Si el BCRA puede comprar dólares en el MULC sin pisar de más las importaciones y sin generarse una disrupción financiera por el intento forzado de refinanciar la deuda de provincias y empresas, tiene algún margen para seguir interviniendo de esta forma en la brecha. Haber llegado hasta mediados de febrero los envalentona pensando en que abril y hasta julio están los dólares de la cosecha.
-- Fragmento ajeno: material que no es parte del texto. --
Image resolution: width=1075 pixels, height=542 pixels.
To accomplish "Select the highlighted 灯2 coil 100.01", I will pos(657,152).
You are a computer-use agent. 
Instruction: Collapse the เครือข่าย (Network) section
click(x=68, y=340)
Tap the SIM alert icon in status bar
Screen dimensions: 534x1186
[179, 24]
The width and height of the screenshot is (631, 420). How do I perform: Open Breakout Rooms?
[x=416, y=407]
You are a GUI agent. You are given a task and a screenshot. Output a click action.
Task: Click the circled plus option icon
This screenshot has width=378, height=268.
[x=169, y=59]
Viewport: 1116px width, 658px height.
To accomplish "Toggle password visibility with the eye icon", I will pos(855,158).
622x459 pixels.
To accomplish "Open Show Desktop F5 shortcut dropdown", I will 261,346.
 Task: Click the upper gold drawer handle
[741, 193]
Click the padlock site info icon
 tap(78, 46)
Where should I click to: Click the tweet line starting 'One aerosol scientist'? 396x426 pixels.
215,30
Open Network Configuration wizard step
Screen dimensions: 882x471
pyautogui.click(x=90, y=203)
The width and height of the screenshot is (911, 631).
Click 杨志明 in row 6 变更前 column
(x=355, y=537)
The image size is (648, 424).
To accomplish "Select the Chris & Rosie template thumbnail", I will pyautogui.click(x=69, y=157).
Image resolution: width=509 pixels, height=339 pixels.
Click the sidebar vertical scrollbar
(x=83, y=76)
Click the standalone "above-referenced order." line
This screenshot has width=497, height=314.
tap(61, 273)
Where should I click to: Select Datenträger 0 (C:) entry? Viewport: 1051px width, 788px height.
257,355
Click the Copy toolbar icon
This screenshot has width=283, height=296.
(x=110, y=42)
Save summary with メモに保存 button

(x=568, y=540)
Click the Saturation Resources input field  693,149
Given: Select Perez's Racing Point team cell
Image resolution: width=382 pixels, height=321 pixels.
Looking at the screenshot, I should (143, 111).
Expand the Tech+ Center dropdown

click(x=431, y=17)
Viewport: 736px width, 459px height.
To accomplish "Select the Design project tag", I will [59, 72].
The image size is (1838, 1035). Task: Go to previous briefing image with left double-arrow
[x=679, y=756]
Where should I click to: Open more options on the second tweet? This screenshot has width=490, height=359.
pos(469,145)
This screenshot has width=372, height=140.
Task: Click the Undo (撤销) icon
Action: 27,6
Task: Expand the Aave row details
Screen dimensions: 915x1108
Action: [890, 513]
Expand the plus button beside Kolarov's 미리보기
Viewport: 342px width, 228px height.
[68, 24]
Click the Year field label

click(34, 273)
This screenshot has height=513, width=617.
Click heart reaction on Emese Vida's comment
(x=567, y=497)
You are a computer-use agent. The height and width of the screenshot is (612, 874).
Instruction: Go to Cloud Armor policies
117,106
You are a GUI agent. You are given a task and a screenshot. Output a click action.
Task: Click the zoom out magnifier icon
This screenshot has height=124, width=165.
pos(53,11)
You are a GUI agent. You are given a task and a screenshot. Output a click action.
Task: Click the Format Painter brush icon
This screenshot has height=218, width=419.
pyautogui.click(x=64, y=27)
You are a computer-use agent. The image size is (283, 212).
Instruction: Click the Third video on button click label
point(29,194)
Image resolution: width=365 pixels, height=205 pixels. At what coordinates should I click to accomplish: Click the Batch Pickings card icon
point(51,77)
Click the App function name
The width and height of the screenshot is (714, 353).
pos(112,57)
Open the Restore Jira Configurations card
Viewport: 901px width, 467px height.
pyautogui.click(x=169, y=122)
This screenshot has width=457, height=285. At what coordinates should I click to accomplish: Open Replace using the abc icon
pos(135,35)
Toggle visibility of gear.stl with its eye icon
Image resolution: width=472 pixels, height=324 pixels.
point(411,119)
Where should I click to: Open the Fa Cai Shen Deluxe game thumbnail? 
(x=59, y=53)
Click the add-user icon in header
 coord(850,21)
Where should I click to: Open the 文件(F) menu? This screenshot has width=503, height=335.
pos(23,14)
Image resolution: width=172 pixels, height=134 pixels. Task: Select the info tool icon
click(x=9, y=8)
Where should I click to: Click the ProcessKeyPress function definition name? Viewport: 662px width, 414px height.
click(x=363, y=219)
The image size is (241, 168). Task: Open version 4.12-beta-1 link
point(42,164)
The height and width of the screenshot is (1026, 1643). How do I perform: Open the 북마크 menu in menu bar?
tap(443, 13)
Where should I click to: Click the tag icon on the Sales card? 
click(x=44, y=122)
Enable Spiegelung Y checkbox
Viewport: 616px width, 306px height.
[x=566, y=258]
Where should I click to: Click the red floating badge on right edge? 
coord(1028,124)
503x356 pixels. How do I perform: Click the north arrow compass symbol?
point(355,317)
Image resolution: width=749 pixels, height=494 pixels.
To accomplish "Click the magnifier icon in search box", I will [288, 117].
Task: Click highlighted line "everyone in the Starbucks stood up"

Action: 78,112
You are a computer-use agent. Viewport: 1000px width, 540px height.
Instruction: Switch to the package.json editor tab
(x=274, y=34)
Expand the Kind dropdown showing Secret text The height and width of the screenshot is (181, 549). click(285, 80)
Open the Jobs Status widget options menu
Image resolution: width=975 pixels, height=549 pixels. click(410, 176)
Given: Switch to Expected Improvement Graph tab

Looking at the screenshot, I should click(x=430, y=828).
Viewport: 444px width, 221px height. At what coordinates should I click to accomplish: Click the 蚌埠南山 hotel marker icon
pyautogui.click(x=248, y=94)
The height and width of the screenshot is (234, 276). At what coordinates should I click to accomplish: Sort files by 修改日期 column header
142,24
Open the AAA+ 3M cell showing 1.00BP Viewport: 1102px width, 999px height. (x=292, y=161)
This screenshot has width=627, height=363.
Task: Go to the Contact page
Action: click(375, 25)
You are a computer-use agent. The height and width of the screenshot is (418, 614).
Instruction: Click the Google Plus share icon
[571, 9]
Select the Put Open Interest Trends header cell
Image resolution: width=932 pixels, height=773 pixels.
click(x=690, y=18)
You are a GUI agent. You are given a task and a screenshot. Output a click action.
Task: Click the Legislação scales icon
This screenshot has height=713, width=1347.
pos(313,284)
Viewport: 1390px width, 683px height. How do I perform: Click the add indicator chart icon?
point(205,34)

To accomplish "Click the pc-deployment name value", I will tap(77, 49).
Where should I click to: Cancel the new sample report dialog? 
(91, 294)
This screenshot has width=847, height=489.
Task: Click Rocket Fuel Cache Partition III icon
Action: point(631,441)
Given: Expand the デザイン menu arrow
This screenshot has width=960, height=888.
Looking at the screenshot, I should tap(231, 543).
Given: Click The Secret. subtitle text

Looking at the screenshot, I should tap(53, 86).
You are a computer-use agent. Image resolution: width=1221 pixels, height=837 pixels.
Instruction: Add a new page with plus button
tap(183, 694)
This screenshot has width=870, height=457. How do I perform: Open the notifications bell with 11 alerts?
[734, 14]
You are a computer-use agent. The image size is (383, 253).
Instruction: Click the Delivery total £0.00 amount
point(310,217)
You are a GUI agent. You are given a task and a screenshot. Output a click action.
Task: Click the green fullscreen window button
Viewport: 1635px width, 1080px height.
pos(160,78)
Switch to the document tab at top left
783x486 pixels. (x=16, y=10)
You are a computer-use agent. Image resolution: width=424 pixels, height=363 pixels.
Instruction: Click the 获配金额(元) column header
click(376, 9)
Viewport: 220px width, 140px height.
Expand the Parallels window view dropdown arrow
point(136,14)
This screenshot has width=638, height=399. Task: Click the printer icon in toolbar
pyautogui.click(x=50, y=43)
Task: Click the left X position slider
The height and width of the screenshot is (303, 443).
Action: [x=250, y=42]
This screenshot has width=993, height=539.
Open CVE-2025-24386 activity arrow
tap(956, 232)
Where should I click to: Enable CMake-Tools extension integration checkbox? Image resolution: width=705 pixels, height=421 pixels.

En cualquier caso, el esquema es en exceso cortoplacista y aún si llega, va a requerir un cambio después de octubre. A diferencia del cepo anterior, donde el “estabilizador” eran los dólares en las reservas, esta vez dependemos de los dólares del “flujo” para que no se desestabilice. Y los dólares del flujo dependen de la suerte (el precio de la soja o que el FMI emita finalmente Degs), del riesgo de inconsistencia nominal que puedan generar entre el manejo del dólar y la tasa y fundamentalmente de que no se coordine un conflicto que postergue la salida de la cosecha. De ahí que la amenaza de más retenciones al campo para que limiten la suba en los precios de los alimentos, duren apenas un fin de semana.
El escenario puede llamarse zigzag, manejando en el barro o cortando clavos, como guste. Lo que queda claro es que cuanto mayores los grados de libertad para avanzar en un esquema de estabilización, mayor el incentivo de la política a seguir forzando el corto plazo. Frente a este esquema de decisiones, lo único estable en la Argentina es la decadencia.